It’s the end of a long day here in Montreal, but the prospect of a weekend at the Manse perks a person up – despite the long nighttime drive that it’ll take to get there on Friday after work, and the fact that most of my weekend should by rights be spent raking leaves from the lawn. But anyway, let’s not think about that. Let’s talk (briefly) about garlic.
I gather the undisputed garlic queen of Hastings County is Elly Blanchard of Railway Creek Farms in Cooper, the tiny hamlet not far from Queensborough where one of the three United Churches on the Queensborough Pastoral Charge used to be back in the early 1960s when my family was first at the Manse. If I saw correctly the last time Raymond and I passed through Cooper, Railway Creek Farm is the place where Rex and Phyllis Rollins, a wonderful couple and stalwarts of the Cooper church (and later, after it closed, St. Andrew’s in Queensborough) used to live. I have happy memories of enjoying Sunday dinners at Rex and Phyllis’s handsome brick home.
Raymond and I met Elly at the Madoc Fair, where she had a stand selling more kinds of garlic than I knew existed. We bought a sampling, some milder and some stronger, and Raymond labelled them all so we’d know what was what. Elly really has the garlic thing figured out, and will tell you just what variety you should use for various dishes.

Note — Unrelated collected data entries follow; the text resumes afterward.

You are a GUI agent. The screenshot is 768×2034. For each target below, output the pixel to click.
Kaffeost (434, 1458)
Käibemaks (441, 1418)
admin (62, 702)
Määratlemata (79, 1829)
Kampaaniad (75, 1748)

It’s really impressive, and really cool.
I have included garlic in the list of things I would like to grow when we eventually have a garden at the Manse. But in the meantime (and that may be a longish meantime) it’s clear that our garlic is generally going to come from Railway Creek Farms.
It makes me smile to think about garlic coming from Cooper. Back when I was a kid in those parts, I think garlic was, if not unheard-of, pretty rare. My mum used to have rarely-used bottles of McCormick’s garlic salt and garlic powder in the cupboard along with the other “spices.” But real fresh garlic? Not so much. Not at the Manse, ever. And not, I think, anywhere else much in the general vicinity, including Cooper.
So I think it’s just dandy that garlic – real garlic – is now a big product in Cooper. It’s culinary poetic justice.